Hodgkin's lymphoma is a cancer of the immune system characterized by the presence of an abnormal cell type called the Reed-Sternberg cells. The two major types of Hodgkin's lymphoma are classical Hodgkin's lymphoma and nodular lymphocyte-predominant Hodgkin's lymphoma. Either type can occur in adults and children, but is most common in early adulthood, between 15 and 40 years old. Standard treatments include chemotherapy and radiation therapy.
Chemotherapy
Chemotherapy drugs kill or damage fast-dividing cells, particularly cancer cells. Medical oncologists administer chemotherapy either intravenously or orally. Over years of research, doctors have developed a variety of combination chemotherapy regimens that are effective for treating Hodgkin's lymphoma.
Chemo Regimens
Chemotherapy regimens are given in cycles, usually every day for several days or weeks, followed by rest periods. The American Cancer Society say the three most common chemotherapy regimens for Hodgkin's lymphoma are named by abbreviations for the drugs used. ABVD stands for adriamycin, bleomycin, vinblastine and dacarbazine. BEACOPP stands for bleomycin, etoposide, adriamycin, cyclophosphamide, oncovin, procarbazine and prednisone. The Stanford V regimen includes adriamycin, mechlorethamine, vincristine, vinblastine, bleomycin, etoposide and prednisone.
Chemo Side Effects
Chemotherapy side effects vary, depending on the chemotherapy drugs used. The most common side effects for Hodgkin's lymphoma regimens include hair loss, reduced red and white blood cell counts, reduced blood-clotting platelets, mouth sores, fatigue and loss of appetite.
Radiation Therapy
For Hodgkin's lymphoma, a radiation oncologist administers radiation therapy to specific parts of the body where cancerous immune system cells collect and grow in lymph nodes, spleen, thymus and tonsils. For large tumors, or for cases where the Hodgkin cells are widely dispersed, radiation alone is not likely to be successful, and will be combined with chemotherapy, according to the American Cancer Society.
Radiation Side Effects
Radiation side effects can occur during or shortly after treatment, and can show up some months or even years after treatment. Short-term side effects include skin inflammation similar to sunburn and digestive tract irritations resulting in dry mouth, nausea, vomiting and diarrhea. Radiation combined with chemotherapy may deplete blood cells resulting in anemia, fatigue and infections. Long-term side effects include development of another type of cancer years later. Children can have their growth impaired, keeping them from reaching full height. Radiation also may damage the thyroid gland and the cardiovascular system, resulting in increased the risk of heart attack or stroke.
Stem Cell Transplant
People whose Hodgkin's lymphoma fails to be cured with chemotherapy and radiation may be cured with a bone marrow or stem cell transplant, according to the Seattle Cancer Care Alliance. This treatment involves high-doses of chemotherapy or radiation, or both, to wipe out or substantially deplete the diseased bone marrow. Patients then receive healthy marrow from a matched donor.

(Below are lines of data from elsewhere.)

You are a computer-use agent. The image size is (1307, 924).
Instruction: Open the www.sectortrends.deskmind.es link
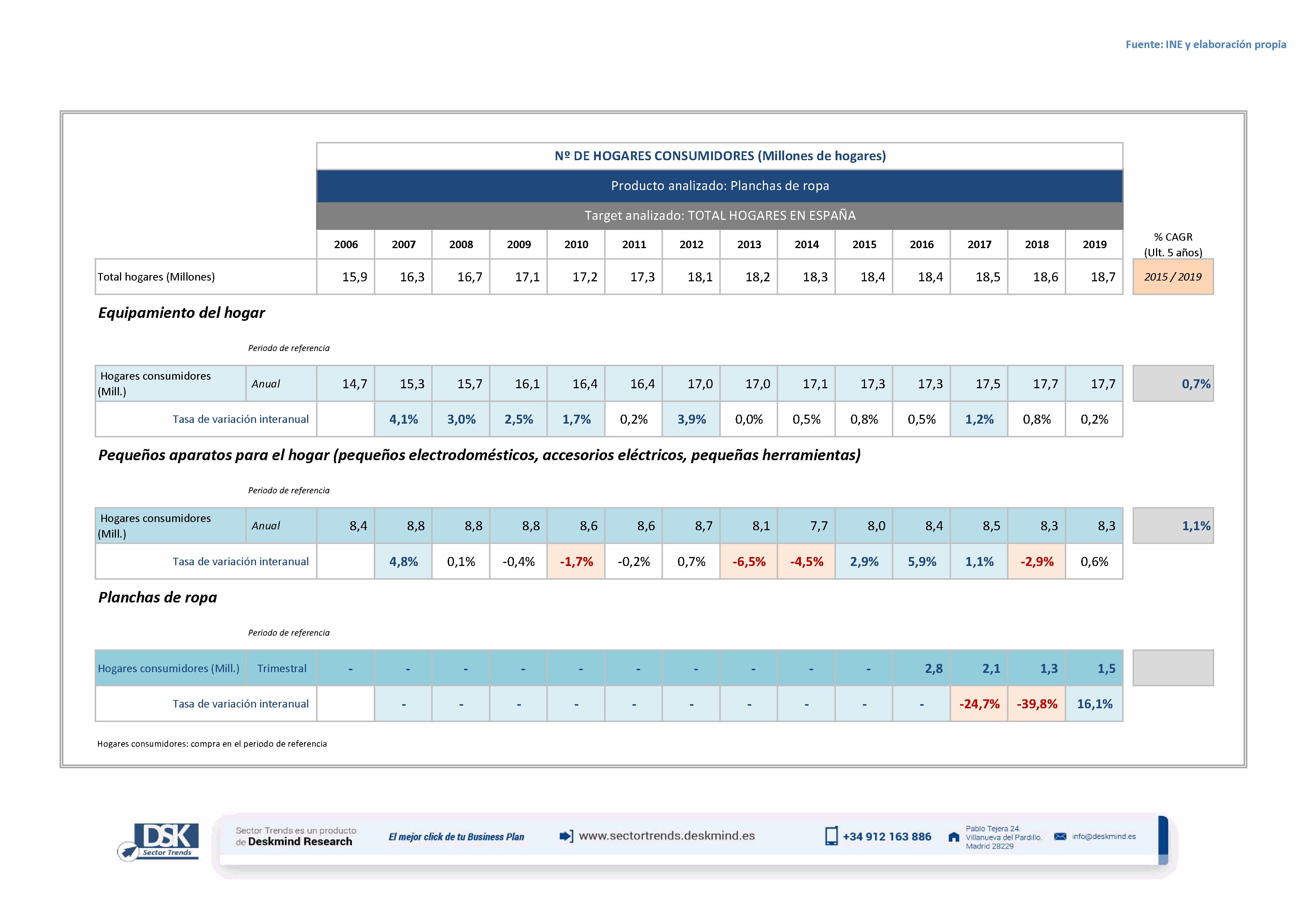click(x=667, y=836)
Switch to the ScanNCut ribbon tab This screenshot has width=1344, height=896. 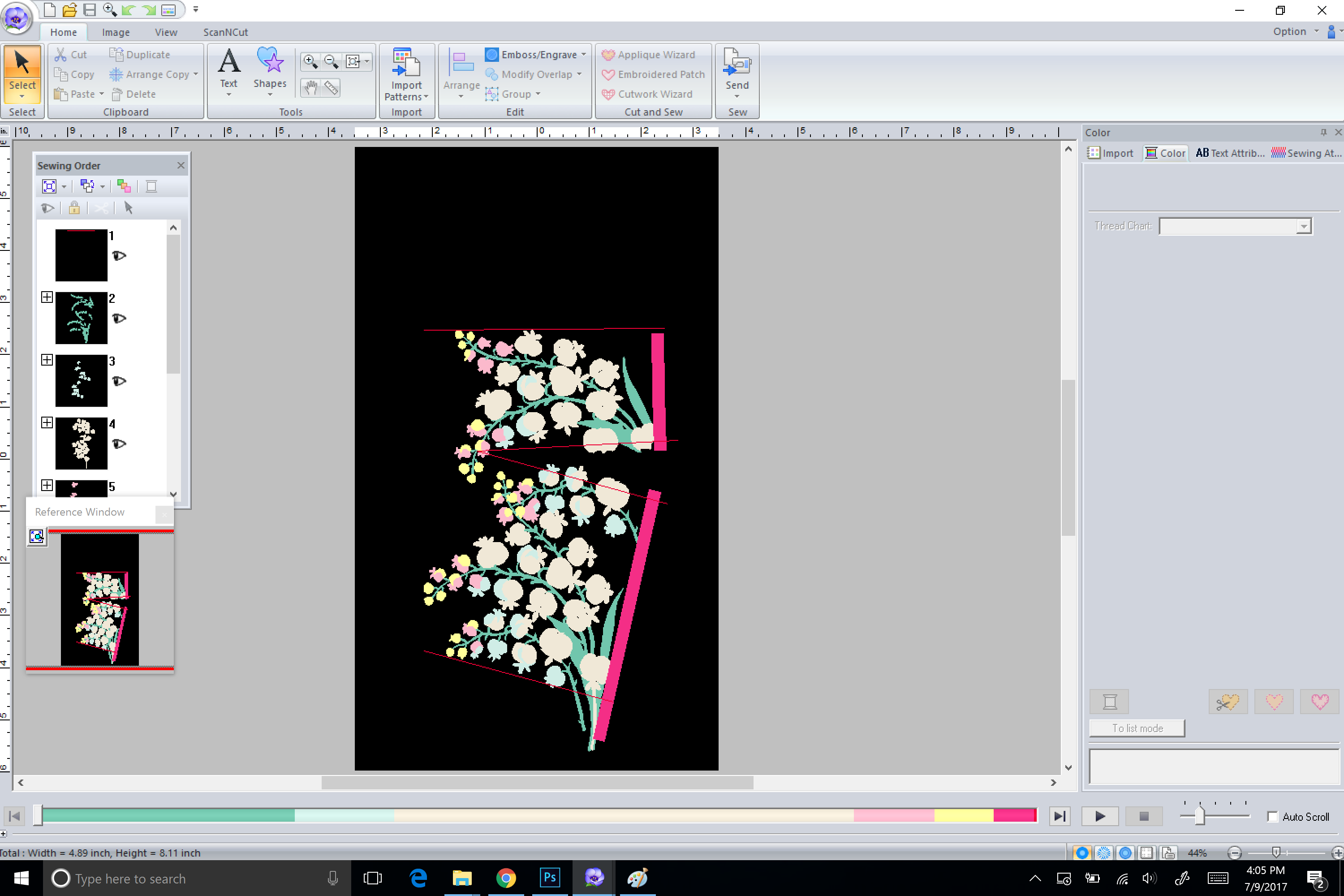point(225,32)
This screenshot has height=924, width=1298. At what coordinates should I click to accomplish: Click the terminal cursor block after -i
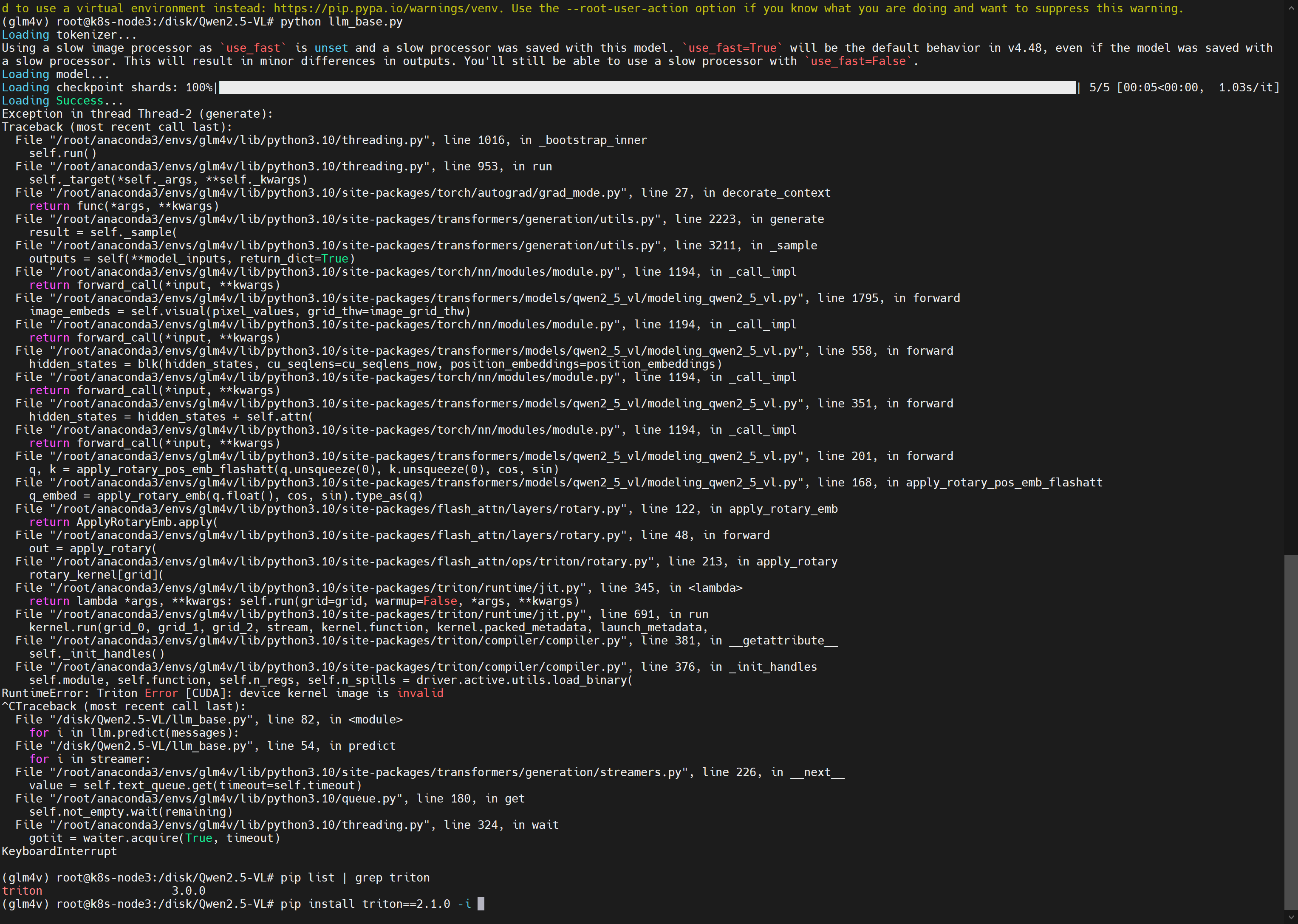pos(481,904)
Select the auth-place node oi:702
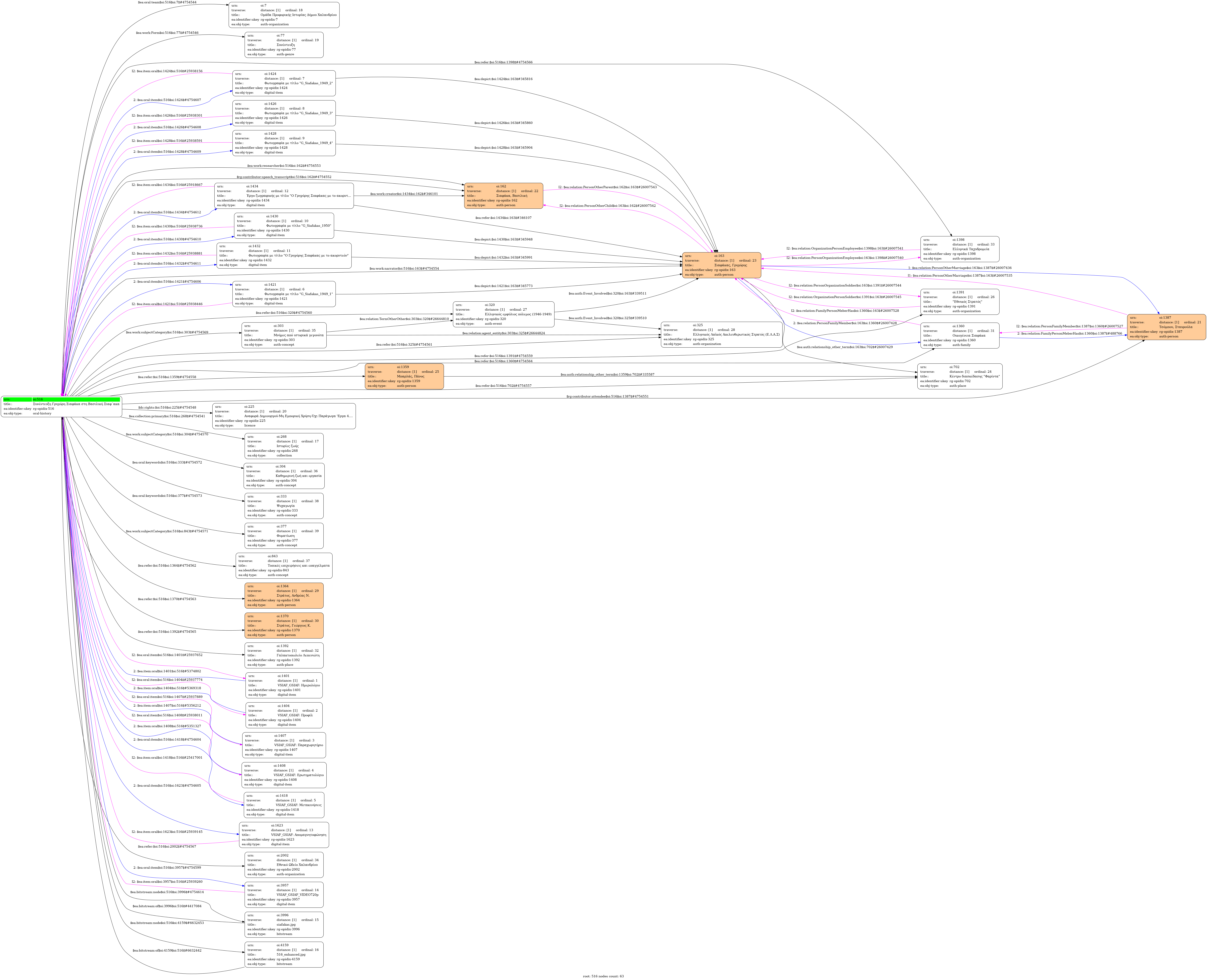The image size is (1207, 980). tap(960, 377)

Stem Cell Transplant Side Effects
Complications of stem cell transplantation can include graft versus host disease (GVHD), which occurs when the immune system that grows from the donor marrow recognizes the patient's tissues as "foreign" and begins to attack them. This can result in rashes, liver problems and diarrhea, according to the Seattle Cancer Care Alliance. Acute GVHD can resolve soon after the transplant, while chronic GVHD can occur between three months and three years after transplant.